Your objective = Which lines in the listing below contain "computer"? Copy each of them.
◆ ◆ ◆ ◆
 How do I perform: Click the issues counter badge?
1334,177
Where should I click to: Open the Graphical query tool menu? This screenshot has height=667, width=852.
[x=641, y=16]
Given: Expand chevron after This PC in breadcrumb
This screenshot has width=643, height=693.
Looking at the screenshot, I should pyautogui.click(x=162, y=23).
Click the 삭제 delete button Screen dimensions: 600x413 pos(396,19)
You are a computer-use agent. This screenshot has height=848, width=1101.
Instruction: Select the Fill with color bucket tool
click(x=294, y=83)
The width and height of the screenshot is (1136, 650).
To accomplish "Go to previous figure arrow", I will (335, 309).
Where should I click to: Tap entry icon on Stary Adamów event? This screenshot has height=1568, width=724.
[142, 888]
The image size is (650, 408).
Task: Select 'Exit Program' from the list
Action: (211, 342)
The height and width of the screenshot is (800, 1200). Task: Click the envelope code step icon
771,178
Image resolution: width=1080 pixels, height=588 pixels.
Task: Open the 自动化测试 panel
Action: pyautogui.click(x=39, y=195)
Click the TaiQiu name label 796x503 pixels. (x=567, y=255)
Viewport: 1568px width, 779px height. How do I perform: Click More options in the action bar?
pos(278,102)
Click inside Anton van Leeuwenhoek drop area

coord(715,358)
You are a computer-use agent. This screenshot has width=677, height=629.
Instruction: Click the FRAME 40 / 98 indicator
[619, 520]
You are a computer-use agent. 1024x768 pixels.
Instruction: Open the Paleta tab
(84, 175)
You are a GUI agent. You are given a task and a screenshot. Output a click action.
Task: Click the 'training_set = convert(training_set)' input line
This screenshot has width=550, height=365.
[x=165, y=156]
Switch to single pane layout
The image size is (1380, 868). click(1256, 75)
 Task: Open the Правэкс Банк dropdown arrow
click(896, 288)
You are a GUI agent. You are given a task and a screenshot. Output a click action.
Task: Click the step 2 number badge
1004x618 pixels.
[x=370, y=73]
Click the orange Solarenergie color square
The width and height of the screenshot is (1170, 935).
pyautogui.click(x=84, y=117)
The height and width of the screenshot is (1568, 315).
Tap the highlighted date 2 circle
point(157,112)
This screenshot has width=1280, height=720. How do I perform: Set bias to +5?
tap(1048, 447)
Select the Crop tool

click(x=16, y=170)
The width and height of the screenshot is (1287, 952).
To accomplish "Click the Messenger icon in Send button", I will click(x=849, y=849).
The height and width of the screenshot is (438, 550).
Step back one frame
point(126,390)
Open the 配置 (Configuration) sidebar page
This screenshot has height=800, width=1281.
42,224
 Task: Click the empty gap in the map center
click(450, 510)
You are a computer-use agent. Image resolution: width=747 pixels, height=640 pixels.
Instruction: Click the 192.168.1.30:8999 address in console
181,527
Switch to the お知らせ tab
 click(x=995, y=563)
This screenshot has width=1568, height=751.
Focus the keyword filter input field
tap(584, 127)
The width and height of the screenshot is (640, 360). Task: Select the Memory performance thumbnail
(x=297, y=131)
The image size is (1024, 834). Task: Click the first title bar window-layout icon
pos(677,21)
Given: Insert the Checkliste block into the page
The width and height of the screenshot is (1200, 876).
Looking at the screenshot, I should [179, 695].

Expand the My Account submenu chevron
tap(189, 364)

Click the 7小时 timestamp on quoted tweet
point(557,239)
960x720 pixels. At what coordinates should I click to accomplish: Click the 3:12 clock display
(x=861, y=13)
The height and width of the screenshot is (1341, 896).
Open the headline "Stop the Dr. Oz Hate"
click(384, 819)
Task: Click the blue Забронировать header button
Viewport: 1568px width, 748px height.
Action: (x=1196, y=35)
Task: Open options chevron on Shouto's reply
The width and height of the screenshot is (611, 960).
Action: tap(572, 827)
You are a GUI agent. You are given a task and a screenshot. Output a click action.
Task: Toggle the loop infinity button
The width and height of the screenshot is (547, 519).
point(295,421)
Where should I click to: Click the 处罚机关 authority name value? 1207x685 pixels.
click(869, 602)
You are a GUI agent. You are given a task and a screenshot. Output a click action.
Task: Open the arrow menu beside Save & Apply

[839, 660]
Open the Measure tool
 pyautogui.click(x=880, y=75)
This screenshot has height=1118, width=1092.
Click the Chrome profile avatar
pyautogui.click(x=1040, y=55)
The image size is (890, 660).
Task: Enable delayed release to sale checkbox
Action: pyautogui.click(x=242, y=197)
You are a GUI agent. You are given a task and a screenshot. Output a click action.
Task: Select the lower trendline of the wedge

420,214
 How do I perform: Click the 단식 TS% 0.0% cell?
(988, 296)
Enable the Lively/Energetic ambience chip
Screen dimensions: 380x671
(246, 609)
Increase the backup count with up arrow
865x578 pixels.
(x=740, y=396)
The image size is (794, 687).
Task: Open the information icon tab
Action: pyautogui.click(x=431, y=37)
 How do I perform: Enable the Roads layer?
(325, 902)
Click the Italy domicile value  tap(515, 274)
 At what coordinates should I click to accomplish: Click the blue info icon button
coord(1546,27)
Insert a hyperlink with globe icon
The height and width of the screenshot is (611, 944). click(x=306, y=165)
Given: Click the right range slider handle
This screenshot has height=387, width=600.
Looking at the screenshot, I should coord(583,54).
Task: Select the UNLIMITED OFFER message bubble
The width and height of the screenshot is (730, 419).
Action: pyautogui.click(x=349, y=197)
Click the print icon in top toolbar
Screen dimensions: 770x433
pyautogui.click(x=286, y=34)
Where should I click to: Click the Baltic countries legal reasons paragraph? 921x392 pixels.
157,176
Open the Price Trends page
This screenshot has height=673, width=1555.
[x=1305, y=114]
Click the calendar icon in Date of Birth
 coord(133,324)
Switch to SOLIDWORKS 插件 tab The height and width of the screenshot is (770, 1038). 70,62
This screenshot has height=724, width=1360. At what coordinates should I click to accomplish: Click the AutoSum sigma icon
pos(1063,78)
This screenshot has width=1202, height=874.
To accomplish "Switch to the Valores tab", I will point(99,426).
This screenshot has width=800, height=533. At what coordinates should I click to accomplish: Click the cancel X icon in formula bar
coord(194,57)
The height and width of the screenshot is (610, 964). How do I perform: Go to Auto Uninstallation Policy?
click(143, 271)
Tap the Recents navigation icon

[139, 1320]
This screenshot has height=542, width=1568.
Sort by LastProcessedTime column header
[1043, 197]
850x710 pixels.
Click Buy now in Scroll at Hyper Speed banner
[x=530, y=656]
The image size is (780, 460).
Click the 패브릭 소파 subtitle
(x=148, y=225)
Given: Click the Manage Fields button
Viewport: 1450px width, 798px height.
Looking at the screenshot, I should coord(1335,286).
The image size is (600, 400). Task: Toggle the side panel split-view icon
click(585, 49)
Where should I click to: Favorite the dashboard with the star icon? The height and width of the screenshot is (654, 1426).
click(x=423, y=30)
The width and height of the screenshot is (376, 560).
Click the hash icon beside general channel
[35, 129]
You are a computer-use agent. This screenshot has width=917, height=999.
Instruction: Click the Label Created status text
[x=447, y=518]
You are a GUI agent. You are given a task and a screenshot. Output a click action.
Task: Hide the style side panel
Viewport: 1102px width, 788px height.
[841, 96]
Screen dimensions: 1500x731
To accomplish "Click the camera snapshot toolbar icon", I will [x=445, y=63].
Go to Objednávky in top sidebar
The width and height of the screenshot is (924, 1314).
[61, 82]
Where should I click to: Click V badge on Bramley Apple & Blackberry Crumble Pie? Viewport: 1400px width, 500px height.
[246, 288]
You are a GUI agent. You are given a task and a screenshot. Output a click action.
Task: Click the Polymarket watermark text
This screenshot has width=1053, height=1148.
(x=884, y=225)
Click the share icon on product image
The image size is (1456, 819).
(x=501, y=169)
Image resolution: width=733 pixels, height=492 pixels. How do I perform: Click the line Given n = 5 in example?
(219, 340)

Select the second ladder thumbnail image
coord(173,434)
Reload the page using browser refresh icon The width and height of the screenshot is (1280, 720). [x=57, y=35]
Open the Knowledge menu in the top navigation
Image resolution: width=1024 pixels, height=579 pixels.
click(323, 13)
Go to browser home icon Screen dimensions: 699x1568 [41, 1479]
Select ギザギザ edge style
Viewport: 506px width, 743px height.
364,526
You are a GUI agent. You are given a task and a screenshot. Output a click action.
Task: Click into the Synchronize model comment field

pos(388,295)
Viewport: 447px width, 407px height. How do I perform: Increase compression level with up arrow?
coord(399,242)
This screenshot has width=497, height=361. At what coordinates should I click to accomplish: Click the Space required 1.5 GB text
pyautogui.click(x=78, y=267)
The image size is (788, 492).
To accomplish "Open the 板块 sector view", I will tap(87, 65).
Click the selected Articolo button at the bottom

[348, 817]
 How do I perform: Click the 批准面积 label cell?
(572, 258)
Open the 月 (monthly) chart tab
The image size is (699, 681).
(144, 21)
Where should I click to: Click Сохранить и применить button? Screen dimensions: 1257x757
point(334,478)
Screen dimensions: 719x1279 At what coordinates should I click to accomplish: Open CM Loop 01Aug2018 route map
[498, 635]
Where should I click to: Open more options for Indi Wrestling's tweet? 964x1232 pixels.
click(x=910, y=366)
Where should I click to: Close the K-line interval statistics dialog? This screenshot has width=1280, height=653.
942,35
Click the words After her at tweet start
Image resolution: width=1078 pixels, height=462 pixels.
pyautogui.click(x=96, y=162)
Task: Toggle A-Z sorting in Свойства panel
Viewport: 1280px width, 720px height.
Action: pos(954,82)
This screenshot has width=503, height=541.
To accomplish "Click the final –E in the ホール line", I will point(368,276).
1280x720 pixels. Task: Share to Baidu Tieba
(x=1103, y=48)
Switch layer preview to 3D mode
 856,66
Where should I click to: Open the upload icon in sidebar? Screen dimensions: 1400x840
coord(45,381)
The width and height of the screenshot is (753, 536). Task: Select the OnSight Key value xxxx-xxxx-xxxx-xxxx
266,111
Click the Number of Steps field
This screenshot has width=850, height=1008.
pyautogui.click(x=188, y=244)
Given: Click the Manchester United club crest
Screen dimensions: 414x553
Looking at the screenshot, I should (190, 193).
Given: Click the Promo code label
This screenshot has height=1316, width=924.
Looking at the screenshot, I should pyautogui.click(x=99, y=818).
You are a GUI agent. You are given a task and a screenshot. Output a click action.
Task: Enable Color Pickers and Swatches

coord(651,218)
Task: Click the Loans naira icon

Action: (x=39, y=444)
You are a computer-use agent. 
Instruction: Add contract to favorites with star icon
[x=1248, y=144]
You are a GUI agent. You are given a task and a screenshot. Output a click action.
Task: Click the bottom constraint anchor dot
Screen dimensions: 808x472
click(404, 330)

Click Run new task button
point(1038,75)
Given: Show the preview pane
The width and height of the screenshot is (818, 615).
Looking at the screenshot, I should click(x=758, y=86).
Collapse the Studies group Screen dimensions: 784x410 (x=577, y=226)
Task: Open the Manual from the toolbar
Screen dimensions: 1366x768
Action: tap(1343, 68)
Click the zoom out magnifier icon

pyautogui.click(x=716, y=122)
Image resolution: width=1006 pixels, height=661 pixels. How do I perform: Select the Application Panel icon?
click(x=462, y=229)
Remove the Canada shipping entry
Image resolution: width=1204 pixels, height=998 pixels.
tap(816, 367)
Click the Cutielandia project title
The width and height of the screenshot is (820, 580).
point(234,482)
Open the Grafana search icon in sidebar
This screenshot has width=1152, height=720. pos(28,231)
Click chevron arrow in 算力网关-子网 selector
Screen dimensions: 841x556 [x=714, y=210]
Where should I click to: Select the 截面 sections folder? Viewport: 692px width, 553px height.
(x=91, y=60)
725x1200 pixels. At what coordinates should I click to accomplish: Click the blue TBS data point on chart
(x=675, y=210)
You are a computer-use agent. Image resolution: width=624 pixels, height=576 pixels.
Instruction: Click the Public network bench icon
◆ ◆ ◆ ◆
Answer =
You are a computer-use agent. This screenshot has height=848, width=1101.
You are a computer-use agent. This screenshot has width=677, height=629.
You are a computer-use agent. 1024x768 pixels.
You are a computer-use agent. Image resolution: width=747 pixels, height=640 pixels.
You are a computer-use agent. This screenshot has width=917, height=999.
You are a computer-use agent. 
You are a computer-use agent. Image resolution: width=624 pixels, height=576 pixels.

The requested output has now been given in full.